>>>>

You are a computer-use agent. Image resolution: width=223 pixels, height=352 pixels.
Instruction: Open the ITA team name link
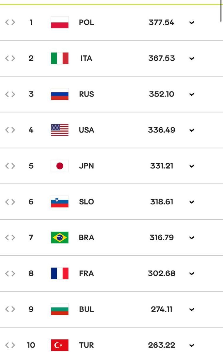pyautogui.click(x=86, y=58)
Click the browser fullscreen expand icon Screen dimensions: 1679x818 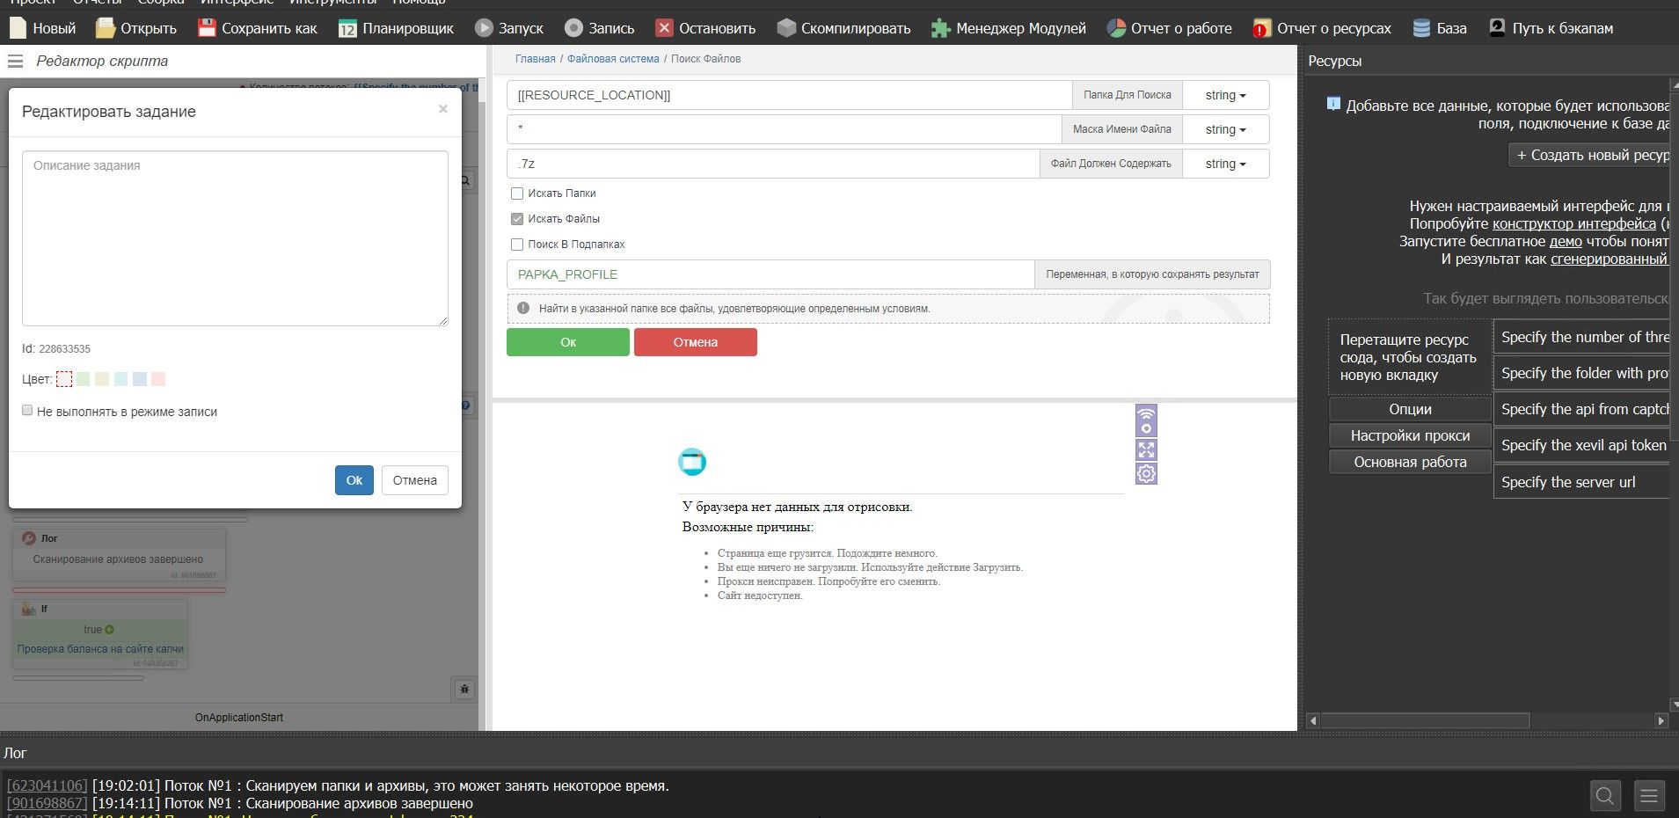click(1146, 450)
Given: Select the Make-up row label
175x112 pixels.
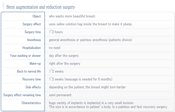Looking at the screenshot, I should pyautogui.click(x=35, y=64).
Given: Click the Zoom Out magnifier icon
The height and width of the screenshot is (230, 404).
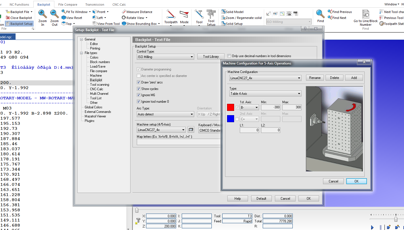Looking at the screenshot, I should 54,14.
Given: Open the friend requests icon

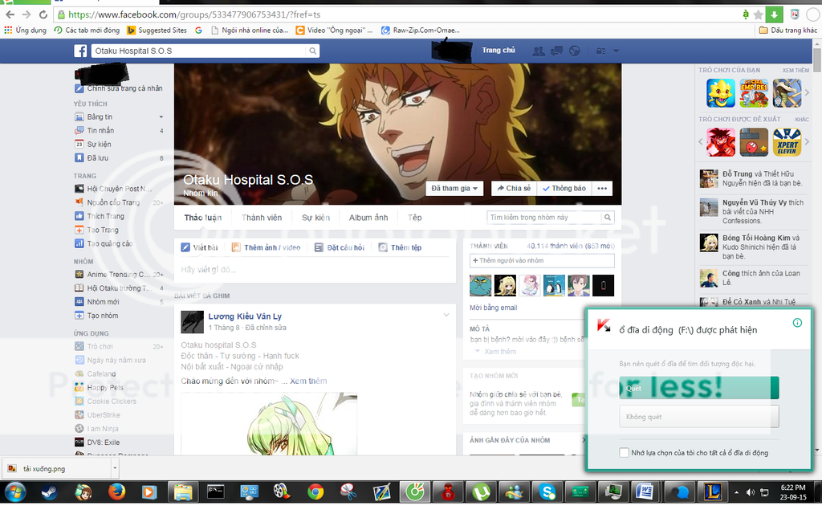Looking at the screenshot, I should pos(538,51).
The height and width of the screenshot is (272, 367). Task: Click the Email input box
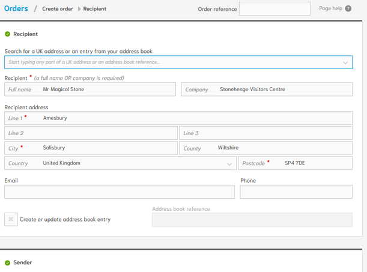tap(119, 192)
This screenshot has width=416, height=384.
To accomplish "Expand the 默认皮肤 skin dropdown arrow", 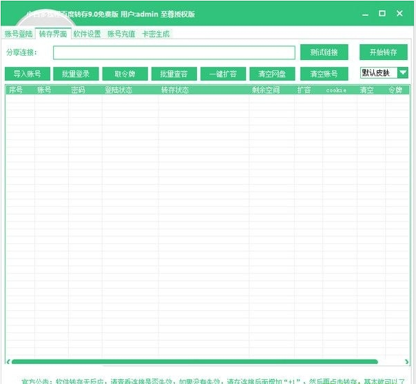I will pyautogui.click(x=402, y=73).
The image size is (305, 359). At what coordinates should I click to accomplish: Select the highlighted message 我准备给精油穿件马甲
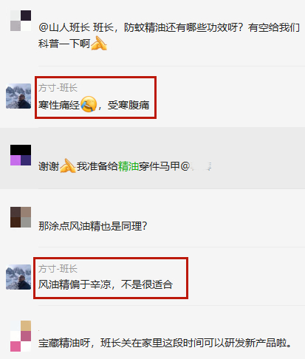click(125, 166)
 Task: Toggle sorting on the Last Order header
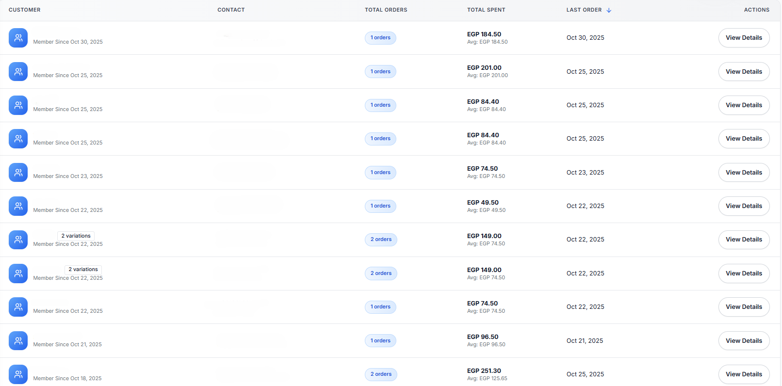[x=584, y=10]
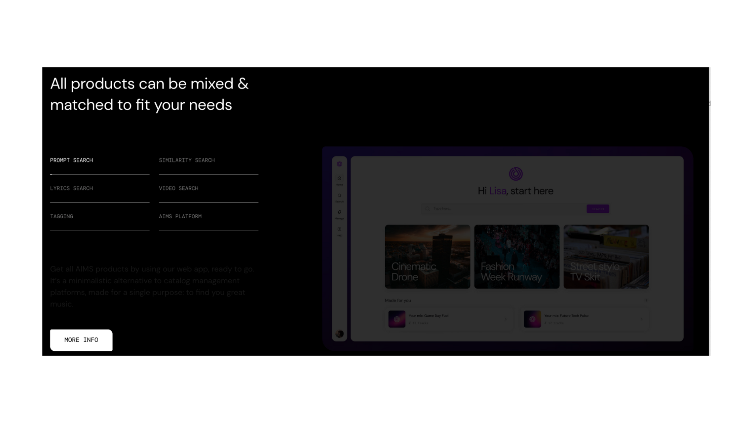Viewport: 753px width, 423px height.
Task: Select the Manage icon in sidebar
Action: (339, 213)
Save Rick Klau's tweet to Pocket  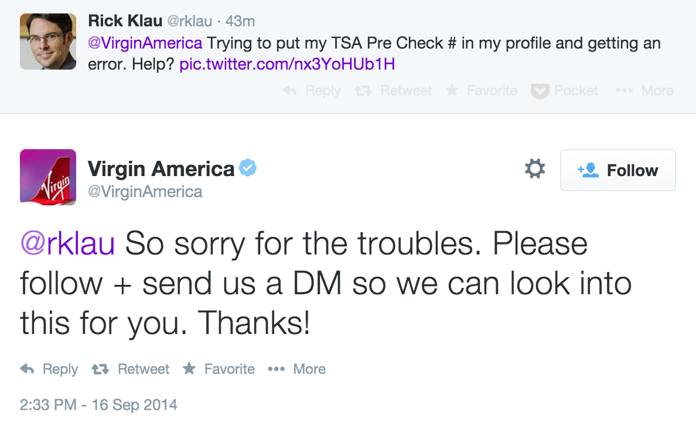pyautogui.click(x=564, y=91)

<<<<

Goal ▸
Count the lines of the records above that contain the word "Open", and give only the number.

Worked solution ▸
2